**STATED TASK 1:** Which lines of the saved entries start at the line containing "521) in the screenshot?" and end at the line containing "In order to click on postgresql"? Give them as a numbered list with blank lines left out.

It should also be pointed out that the success in revisiting the high speed rail project was achieved through much hard work by the Thai government officials, as in January 2021, only the third of fourteen contracts concerning the rail’s initial section was signed, the result of extended and intensive negotiation by Thailand. Critically, the Thais have also assumed the lion’s share of financing for the project; in effect refusing to engage in “debt trap diplomacy” in favour of a more empowered—if initially expensive—approach.

Thai civil society has clearly played an important role resisting any implicit or explicit attempts at influence with respect to another project placed under the BRI umbrella: the blasting of a final inlet of rapids on the Mekong River to allow for larger vessels travelling to and from southern China. Already linking southern China to the “Maritime Silk Road” via its delta on the Gulf of Thailand, the Mekong River is also being connected to the Andaman Sea via an east-west railway across Thailand’s narrow peninsula. All of this “connectivity” was subsumed under China’s 2015 Lancang-Mekong Cooperation forum, which in turn is officially part of the BRI.

**STATED TASK 2:**
Answer these questions about the passage on Thailand and the Belt and Road projects:
(a) In January 2021, which of the fourteen contracts concerning the rail's initial section was signed?
(b) To which sea is the Mekong River being connected by an east-west railway across Thailand's peninsula?
(c) Under which 2015 forum was all of this "connectivity" subsumed?

Saved entries:
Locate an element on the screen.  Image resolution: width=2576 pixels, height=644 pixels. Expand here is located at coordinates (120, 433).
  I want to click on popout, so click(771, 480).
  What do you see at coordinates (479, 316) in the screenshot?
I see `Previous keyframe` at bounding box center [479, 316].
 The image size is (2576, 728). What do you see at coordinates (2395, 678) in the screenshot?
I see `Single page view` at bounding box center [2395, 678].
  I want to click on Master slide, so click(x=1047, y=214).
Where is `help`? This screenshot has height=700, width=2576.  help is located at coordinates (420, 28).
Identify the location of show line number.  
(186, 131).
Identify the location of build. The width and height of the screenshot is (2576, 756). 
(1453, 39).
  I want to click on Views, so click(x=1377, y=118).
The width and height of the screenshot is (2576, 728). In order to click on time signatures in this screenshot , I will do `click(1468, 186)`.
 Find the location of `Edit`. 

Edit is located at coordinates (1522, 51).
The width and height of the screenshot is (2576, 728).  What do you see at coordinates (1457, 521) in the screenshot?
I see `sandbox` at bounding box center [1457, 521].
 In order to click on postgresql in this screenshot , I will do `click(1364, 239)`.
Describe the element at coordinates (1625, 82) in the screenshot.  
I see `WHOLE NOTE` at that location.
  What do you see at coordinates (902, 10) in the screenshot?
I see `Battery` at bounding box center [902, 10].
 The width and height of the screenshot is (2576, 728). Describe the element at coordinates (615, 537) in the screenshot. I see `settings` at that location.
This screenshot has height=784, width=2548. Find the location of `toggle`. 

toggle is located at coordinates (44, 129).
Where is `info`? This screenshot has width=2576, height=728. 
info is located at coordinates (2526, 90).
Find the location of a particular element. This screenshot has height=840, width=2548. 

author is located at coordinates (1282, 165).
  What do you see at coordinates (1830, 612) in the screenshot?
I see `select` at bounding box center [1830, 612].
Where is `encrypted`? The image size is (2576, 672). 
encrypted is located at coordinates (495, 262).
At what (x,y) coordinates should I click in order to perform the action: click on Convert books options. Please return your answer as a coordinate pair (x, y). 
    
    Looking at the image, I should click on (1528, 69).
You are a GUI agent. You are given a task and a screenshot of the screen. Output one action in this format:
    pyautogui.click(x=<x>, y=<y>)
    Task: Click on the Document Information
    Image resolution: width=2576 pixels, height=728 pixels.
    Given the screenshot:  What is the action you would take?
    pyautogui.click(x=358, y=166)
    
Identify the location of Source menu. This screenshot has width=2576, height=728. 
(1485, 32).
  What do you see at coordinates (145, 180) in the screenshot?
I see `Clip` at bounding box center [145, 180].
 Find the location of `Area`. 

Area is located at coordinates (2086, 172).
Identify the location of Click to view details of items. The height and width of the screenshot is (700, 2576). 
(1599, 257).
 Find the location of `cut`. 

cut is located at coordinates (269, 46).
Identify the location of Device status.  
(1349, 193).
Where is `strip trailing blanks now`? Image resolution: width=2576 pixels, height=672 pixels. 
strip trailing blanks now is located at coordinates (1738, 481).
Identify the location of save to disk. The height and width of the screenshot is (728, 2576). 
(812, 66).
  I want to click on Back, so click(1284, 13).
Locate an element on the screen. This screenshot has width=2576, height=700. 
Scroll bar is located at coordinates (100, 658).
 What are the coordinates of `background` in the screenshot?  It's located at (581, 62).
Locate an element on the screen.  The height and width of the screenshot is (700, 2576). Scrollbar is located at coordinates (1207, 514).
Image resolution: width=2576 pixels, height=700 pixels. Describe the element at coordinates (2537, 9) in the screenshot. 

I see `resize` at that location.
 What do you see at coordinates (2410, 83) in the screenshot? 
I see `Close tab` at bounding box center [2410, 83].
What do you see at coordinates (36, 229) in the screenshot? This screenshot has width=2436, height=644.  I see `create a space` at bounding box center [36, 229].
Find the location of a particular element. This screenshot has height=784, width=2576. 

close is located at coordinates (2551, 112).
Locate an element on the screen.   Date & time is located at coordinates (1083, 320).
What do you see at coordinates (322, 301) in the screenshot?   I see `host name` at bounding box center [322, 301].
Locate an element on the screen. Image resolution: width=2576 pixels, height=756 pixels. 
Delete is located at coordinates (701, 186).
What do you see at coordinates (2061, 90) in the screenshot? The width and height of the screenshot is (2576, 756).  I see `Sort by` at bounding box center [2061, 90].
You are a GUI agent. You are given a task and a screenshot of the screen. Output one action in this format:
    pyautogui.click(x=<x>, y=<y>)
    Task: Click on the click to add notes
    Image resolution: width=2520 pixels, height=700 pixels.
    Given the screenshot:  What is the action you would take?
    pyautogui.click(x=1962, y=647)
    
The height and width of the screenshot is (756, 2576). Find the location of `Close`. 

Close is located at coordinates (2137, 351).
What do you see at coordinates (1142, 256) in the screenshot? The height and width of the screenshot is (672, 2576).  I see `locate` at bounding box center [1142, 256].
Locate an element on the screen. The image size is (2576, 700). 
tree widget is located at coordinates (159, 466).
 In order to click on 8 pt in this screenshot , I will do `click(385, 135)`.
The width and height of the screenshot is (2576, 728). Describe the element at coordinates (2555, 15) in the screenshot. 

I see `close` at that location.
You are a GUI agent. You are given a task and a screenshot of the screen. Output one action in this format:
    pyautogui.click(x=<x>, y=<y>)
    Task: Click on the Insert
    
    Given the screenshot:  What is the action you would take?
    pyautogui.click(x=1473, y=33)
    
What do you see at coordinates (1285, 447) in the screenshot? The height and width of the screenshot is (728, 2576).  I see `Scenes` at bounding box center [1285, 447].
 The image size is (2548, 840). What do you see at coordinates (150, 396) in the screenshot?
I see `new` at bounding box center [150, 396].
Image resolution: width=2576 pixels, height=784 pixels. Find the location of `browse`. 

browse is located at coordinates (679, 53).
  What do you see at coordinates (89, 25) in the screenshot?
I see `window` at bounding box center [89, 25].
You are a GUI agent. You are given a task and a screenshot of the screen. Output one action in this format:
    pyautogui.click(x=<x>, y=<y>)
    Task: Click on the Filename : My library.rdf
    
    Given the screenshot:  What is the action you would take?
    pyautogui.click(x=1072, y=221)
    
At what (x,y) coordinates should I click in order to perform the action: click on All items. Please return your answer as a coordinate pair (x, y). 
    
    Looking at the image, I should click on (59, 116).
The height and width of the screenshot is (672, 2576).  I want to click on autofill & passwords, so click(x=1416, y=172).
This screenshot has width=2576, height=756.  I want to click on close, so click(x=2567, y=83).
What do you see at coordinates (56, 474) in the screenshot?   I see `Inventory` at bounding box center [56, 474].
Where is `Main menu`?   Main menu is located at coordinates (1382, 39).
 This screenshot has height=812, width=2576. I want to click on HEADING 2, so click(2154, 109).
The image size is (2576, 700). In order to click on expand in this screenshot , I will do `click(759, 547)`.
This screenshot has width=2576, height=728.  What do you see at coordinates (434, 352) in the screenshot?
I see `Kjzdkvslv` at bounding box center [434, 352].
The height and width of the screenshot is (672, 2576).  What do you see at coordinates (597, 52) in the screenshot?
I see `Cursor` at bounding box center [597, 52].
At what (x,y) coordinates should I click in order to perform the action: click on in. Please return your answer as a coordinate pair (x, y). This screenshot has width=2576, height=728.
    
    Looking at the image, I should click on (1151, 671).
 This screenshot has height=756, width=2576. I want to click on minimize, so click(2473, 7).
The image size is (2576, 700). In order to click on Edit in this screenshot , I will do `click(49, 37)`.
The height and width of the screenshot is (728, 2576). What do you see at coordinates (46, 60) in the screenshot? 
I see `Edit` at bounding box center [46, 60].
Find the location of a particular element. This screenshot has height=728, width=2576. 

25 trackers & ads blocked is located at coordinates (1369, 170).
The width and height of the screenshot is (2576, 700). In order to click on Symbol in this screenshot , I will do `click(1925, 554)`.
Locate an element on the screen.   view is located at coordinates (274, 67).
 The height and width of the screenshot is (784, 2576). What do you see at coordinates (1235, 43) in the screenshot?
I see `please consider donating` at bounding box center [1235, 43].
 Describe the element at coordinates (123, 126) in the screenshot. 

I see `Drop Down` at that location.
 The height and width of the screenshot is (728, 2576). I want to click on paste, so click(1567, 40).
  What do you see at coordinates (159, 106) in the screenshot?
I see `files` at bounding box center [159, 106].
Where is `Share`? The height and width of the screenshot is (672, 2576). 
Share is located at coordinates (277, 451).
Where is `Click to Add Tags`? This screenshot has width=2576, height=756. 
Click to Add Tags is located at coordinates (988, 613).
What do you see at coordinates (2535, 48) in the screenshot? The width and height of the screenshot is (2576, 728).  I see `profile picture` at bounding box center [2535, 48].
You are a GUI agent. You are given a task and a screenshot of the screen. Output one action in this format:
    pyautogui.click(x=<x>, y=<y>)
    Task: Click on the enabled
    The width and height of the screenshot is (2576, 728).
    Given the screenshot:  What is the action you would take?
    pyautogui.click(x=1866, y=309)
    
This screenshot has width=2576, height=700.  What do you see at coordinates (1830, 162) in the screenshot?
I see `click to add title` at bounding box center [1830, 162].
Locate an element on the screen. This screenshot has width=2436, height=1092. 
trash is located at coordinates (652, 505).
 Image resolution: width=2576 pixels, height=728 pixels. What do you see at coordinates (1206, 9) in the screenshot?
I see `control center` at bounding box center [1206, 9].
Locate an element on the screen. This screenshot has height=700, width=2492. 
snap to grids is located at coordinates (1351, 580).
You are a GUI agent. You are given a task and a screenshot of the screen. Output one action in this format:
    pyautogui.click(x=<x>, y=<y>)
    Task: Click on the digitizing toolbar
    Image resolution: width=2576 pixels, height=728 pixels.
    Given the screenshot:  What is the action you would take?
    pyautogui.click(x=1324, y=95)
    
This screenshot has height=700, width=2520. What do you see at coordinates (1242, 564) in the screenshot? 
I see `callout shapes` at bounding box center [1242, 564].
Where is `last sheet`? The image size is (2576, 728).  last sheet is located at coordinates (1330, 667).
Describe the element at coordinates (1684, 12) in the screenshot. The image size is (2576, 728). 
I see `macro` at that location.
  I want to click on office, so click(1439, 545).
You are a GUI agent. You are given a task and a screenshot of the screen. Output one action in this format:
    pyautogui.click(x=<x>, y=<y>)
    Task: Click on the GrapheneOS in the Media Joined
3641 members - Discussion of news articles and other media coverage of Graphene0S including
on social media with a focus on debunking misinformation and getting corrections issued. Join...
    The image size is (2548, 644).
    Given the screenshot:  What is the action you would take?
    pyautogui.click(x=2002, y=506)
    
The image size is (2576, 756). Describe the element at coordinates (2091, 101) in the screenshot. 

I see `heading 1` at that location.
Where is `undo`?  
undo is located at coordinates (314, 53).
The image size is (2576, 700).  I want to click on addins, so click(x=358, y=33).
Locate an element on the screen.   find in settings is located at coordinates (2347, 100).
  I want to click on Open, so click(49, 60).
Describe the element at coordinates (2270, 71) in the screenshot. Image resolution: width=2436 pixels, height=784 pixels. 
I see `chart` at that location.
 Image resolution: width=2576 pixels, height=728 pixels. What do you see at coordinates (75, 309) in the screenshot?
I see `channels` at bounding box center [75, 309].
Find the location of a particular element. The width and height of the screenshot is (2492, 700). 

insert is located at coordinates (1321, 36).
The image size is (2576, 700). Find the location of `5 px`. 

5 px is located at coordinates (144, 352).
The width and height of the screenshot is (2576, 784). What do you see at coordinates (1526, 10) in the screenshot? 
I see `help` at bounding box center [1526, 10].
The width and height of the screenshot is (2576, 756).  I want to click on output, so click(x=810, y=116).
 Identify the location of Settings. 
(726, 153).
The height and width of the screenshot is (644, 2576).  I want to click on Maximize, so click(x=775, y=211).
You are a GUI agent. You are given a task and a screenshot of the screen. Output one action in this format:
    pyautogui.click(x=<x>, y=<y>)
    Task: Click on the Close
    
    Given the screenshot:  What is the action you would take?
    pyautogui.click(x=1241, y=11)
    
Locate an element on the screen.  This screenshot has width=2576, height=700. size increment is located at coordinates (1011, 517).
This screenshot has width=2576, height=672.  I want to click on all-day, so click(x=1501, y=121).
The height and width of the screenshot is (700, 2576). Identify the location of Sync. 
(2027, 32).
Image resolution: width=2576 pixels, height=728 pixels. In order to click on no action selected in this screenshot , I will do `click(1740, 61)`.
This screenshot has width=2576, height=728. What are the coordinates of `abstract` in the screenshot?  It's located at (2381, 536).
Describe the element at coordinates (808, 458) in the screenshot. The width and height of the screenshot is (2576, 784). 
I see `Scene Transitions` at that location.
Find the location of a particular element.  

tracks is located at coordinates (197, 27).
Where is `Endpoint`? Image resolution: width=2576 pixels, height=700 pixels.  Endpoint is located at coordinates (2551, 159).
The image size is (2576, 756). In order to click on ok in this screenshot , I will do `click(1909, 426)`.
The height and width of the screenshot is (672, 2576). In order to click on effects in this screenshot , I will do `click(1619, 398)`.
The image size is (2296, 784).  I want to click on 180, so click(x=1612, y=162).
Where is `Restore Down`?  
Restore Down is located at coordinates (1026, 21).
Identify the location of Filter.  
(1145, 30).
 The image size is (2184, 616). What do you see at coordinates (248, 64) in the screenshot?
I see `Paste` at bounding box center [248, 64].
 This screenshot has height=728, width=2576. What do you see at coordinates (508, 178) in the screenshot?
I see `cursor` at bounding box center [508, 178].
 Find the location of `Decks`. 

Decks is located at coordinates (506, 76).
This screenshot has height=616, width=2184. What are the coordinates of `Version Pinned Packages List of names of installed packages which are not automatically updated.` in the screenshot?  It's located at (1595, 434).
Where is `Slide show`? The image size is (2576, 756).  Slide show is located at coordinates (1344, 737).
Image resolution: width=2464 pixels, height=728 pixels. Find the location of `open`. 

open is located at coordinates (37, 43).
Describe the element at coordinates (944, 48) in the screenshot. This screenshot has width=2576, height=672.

**ANSWER 1:**
1. The width and height of the screenshot is (2576, 728).  What do you see at coordinates (1457, 521) in the screenshot?
2. I see `sandbox` at bounding box center [1457, 521].
3.  In order to click on postgresql in this screenshot , I will do `click(1364, 239)`.

**ANSWER 2:**
(a) The third.
(b) The Andaman Sea.
(c) China's Lancang-Mekong Cooperation forum.